Provided data Block Start

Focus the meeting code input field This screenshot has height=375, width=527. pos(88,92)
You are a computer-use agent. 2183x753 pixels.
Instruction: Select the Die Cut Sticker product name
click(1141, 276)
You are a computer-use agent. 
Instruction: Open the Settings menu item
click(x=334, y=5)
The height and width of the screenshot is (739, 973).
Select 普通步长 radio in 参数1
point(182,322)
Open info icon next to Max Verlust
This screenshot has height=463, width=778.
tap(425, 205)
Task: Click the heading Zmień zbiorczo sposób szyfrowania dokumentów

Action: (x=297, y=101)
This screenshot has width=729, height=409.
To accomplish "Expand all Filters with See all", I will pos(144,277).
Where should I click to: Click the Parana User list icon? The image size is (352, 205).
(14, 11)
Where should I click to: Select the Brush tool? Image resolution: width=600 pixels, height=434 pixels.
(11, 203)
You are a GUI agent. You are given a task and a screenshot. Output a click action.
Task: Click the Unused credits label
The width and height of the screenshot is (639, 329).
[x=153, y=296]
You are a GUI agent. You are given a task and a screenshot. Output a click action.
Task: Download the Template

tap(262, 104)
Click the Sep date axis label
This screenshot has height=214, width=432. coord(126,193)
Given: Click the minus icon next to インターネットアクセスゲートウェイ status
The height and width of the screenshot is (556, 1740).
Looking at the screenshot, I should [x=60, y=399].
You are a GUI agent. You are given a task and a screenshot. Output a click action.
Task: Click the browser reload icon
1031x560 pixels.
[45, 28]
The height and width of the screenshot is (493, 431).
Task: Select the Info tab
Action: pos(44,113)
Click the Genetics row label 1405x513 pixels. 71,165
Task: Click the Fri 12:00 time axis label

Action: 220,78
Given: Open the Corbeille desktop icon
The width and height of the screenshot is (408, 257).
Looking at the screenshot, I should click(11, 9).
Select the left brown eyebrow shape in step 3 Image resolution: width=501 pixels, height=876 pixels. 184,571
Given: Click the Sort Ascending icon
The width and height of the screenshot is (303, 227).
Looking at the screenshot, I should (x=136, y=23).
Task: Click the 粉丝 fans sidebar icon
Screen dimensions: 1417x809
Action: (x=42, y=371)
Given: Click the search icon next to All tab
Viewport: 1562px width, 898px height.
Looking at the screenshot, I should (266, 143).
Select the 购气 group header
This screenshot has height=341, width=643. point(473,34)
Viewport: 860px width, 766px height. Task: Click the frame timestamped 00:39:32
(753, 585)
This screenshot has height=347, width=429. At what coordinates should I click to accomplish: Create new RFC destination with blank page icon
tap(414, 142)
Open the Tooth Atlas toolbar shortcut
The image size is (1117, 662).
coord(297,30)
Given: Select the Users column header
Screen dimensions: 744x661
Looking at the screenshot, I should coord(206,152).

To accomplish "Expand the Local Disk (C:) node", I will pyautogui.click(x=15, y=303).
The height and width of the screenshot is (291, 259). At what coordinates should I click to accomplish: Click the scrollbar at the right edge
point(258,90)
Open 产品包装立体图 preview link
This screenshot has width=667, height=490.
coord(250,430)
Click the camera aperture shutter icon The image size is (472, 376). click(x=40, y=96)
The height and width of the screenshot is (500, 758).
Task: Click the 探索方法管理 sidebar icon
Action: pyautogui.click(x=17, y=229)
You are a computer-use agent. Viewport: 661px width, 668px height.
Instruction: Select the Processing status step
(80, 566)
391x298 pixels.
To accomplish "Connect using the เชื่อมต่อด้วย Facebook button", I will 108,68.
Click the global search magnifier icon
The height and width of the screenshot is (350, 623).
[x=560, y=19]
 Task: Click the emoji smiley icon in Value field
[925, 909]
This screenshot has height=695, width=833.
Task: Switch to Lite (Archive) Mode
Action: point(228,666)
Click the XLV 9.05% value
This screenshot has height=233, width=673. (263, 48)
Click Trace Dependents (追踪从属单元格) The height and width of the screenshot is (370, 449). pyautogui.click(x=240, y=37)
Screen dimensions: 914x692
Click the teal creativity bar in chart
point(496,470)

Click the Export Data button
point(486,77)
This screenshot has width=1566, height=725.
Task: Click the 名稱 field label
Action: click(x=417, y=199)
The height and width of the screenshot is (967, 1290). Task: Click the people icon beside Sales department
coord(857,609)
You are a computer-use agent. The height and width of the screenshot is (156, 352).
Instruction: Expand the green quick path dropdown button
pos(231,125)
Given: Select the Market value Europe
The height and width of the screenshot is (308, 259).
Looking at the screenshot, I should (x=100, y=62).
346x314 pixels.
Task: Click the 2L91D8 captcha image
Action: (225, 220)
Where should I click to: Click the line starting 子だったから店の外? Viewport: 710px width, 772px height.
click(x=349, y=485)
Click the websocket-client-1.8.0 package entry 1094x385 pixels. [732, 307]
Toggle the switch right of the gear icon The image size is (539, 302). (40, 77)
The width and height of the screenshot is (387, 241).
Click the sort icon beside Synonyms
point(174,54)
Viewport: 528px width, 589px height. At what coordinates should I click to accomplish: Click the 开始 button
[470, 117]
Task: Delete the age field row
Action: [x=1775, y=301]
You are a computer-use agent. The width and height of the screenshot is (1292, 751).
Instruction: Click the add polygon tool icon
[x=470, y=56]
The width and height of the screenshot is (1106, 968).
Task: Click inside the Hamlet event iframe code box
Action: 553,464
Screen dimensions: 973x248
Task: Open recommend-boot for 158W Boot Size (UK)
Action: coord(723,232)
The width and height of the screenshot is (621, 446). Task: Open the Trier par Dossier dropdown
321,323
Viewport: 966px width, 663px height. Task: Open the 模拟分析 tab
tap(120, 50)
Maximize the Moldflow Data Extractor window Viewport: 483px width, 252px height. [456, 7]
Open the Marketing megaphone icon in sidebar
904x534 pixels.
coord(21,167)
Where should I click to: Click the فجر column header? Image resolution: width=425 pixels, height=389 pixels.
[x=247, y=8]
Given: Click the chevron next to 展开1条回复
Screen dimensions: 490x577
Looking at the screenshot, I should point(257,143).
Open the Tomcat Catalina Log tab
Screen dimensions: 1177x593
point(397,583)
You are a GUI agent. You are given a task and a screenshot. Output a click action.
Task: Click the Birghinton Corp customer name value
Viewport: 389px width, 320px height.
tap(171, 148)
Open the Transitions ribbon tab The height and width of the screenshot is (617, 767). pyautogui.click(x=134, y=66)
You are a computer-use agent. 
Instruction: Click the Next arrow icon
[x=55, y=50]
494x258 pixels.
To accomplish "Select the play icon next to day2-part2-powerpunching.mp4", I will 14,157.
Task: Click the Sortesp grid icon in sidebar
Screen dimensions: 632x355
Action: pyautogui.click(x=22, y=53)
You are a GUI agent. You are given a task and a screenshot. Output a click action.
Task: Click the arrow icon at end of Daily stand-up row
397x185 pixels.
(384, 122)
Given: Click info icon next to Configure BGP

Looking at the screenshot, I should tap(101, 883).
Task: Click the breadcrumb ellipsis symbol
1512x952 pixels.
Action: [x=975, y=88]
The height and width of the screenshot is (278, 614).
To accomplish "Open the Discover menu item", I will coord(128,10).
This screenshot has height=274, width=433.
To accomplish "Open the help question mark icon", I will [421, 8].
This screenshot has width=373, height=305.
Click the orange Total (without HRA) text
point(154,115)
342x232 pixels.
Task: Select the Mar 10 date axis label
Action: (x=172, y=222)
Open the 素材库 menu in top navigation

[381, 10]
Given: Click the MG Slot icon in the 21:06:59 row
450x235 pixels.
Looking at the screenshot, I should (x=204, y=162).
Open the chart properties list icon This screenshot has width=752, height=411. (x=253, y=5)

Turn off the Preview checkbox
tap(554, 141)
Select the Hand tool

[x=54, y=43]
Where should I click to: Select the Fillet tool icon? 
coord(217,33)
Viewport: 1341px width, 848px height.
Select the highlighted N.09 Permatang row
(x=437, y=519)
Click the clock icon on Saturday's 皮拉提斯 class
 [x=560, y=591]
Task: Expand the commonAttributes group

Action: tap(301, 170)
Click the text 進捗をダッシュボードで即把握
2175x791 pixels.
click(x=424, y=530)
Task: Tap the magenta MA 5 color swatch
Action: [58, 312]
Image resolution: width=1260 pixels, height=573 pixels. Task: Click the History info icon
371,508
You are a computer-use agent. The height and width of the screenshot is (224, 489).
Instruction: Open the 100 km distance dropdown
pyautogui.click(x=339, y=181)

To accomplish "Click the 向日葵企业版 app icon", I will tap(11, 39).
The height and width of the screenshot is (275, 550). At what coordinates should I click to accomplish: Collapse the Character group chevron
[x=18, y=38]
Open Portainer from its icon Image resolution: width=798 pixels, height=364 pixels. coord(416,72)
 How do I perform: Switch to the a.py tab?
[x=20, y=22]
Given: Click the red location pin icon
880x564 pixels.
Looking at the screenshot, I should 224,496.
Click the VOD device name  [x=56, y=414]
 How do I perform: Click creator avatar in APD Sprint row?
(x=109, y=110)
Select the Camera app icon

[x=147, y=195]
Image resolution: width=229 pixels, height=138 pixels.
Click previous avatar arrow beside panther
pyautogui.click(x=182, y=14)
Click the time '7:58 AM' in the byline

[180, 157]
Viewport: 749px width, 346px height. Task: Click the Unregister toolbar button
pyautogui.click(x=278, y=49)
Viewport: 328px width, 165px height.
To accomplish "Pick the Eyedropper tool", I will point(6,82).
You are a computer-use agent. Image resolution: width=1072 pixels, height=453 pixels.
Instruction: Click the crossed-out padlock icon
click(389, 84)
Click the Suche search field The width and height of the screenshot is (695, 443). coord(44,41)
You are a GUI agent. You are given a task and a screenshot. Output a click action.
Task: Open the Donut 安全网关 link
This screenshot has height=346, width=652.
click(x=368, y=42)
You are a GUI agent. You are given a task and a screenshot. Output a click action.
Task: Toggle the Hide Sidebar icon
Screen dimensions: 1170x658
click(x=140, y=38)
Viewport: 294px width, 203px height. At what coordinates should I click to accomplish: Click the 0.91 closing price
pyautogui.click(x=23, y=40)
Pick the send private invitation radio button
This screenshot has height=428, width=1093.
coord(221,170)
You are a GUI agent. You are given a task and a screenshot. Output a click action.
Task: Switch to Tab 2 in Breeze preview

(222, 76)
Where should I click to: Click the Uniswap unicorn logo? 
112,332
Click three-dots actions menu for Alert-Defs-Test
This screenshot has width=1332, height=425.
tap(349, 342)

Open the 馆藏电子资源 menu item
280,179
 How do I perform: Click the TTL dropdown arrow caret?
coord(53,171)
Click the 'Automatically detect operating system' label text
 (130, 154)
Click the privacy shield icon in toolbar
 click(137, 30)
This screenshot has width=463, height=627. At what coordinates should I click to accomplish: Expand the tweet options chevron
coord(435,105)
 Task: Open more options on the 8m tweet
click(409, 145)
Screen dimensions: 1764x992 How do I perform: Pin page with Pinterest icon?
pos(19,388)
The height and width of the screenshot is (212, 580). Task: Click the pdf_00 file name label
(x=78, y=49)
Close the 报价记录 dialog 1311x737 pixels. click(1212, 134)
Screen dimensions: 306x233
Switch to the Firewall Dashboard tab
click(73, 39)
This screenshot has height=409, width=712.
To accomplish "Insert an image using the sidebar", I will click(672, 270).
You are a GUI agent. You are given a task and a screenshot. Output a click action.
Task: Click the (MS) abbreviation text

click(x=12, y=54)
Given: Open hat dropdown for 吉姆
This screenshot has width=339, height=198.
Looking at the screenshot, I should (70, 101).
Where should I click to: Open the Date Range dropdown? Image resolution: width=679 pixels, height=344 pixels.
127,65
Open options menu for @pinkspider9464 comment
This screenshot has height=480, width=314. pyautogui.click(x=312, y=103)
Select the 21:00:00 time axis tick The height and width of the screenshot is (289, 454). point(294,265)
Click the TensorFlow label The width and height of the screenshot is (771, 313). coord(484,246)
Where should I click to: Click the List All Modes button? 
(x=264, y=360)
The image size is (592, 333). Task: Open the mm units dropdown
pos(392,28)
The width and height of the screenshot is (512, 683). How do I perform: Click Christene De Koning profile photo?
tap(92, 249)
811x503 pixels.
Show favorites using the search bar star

Provided data Block End

* [Task item] Go over the listing above and return each line with "search".

* [Solution for this task]
Given: Click the search icon next to All tab
Click the global search magnifier icon
Click the Suche search field The width and height of the screenshot is (695, 443). coord(44,41)
Show favorites using the search bar star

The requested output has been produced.